Start of TEXT PASSAGE

6.  Statement of Financial Accounting Standards No.
121, "Accounting for the Impairment of Long-Lived
Assets and for Long-Lived Assets to be Disposed of,"
establishes standards for the impairment of long-lived
assets, certain identifiable intangibles, and goodwill
related to those assets to be held and used and for
long-lived assets and certain identifiable intangibles
to be disposed of.  This statement requires that long-
lived assets and certain identifiable intangibles to be
held and used by an entity be reviewed for impairment
whenever events or changes in circumstances indicate
that the carrying amount of an asset may not be
recoverable.  The Statement was effective for fiscal
years beginning after December 31, 1995.  The Statement
does not have a material impact on CFS.

     Statement of Financial Accounting Standards No.
122, "Accounting for Mortgaging Servicing Rights,"
amends FASB No. 65, "Accounting for Certain Mortgage
Banking Activities," to require that a mortgage banking
enterprise recognize as separate assets rights to
servicing mortgage loans for others, however those servicing
rights are acquired.  A mortgage banking enterprise
that acquires mortgage servicing rights through either
the purchase or origination of mortgage loans and sells
or securitizes those loans with servicing rights should
allocate the total cost of the mortgage loans to the
servicing rights and the loans (without the mortgage
servicing rights) based on their fair values if it is
practicable to estimate those fair values.  If it is
not practicable to estimate the fair values of the
mortgage servicing rights and the mortgage loans
(without the mortgage servicing rights), the entire
cost of purchasing or originating the loans should be
allocated to the mortgage loans (without the servicing
rights) and no cost should be allocated to the mortgage
servicing rights.  The statement was effective for
transactions in the fiscal years beginning after
December 31, 1995.  The statement does not have a
material impact on CFS.

End of TEXT PASSAGE
Start of PROVIDED MATERIAL

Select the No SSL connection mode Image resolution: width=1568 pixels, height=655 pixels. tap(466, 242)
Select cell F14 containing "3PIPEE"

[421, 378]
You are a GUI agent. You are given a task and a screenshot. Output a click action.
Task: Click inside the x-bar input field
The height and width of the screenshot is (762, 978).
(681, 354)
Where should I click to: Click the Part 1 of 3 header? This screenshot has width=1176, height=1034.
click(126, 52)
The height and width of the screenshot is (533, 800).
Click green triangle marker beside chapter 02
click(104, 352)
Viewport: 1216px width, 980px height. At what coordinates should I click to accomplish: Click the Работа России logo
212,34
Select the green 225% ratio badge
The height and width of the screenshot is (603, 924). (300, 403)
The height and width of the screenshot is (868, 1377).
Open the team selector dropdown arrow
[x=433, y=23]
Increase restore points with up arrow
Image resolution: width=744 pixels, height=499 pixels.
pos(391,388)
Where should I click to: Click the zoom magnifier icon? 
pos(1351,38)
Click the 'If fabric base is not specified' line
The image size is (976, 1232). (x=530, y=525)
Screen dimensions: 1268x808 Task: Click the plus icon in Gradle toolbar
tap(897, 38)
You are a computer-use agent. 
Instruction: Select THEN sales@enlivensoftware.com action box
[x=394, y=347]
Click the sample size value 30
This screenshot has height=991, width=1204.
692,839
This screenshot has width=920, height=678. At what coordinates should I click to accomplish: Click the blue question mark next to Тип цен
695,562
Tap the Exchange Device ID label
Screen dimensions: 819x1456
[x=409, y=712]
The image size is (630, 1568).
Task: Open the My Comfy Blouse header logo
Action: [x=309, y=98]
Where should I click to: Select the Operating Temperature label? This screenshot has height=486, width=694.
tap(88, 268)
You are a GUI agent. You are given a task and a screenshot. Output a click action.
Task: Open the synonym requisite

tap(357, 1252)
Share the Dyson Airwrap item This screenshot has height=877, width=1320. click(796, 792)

End of PROVIDED MATERIAL

# WORK TASK A
Based on the accounting standards passage, decide whether each statement agrees with it, answering yes or no and quoting the words that settle it: (i) Statement No. 121 took effect for fiscal years beginning after December 31, 1995. (ii) Statement No. 122 amends FASB No. 65. (iii) When the fair values can't practicably be estimated, some of the cost is allocated to the mortgage servicing rights.
# WORK TASK B
Extend the accounting standards passage, writing on from its last sentence.
This material has no connection to the accounting standards passage.

# ANSWER BOX A
(i) Yes: "The Statement was effective for fiscal years beginning after December 31, 1995."
(ii) Yes: "amends FASB No. 65"
(iii) No: "no cost should be allocated to the mortgage servicing rights."

# ANSWER BOX B
                        Page: 6


  PART I.  Item 2.  - FINANCIAL INFORMATION (cont'd.) 3/97-10QSB
Chesapeake Financial Shares, Inc.
Management's Discussion and Analysis of Financial
   Condition or Plan of Operation          (Unaudited)

A.  Summary - liquidity and capital resources

     Sufficient short-term assets are maintained at
Chesapeake Financial Shares to meet cash needs
anticipated by management.  The CFS's primary sources
of liquidity continue to be federal funds sold, time
deposits with banks and securities maturing within one
year.  The repayment and sale of loans also provides
liquidity.  The total of federal funds sold, time
deposits with banks and securities maturing within one
year at March 31, 1997 was approximately $5,603,000,
compared to $7,915,000 one year ago and $6,388,000 at
December 31, 1996.

     The liquidity ratio at March 31, 1997 was 27.6%,
compared with 31% one year ago.  This ratio is arrived
at by dividing net liquid assets (sum of total Cash and
Due from Banks, including Federal Reserve, unpledged
and over pledged portions of Investment Securities at
market value, and federal funds sold less reserves
required at the Federal Reserve Bank) by net
liabilities (total liabilities excluding valuation
reserves and capital).  Management has found in the
past that 18% represents a sufficient level of
liquidity to meet cash needs.

     Management believes capital is adequate to meet
current needs.  Since Chesapeake Financial Shares has
total assets of less than $150 million, the capital
requirements of only the subsidiary, Chesapeake Bank
are used for regulatory purposes.  Unencumbered capital
(total capital net of unrealized securities
gains/losses less intangibles plus reserves) as a
percent of total adjusted assets (total assets less
intangibles plus reserves) was 9.8% at March 31, 1997
and 9.5% at December 31, 1996, for CFS.

     Chesapeake Bank must have a ratio of Tier 1
capital (common equity, retained earnings less certain
goodwill) to risk-adjusted assets of at least 4.0%.  At
March 31, 1997 and December 31, 1996 the Bank's ratio
of Tier 1 risk based capital to risk-adjusted assets
was 11.1% and 11.3%, respectively.  Total risked based
capital to risk weighted assets was 12.3% and 12.5% at
March 31, 1997 and December 31, 1996, respectively.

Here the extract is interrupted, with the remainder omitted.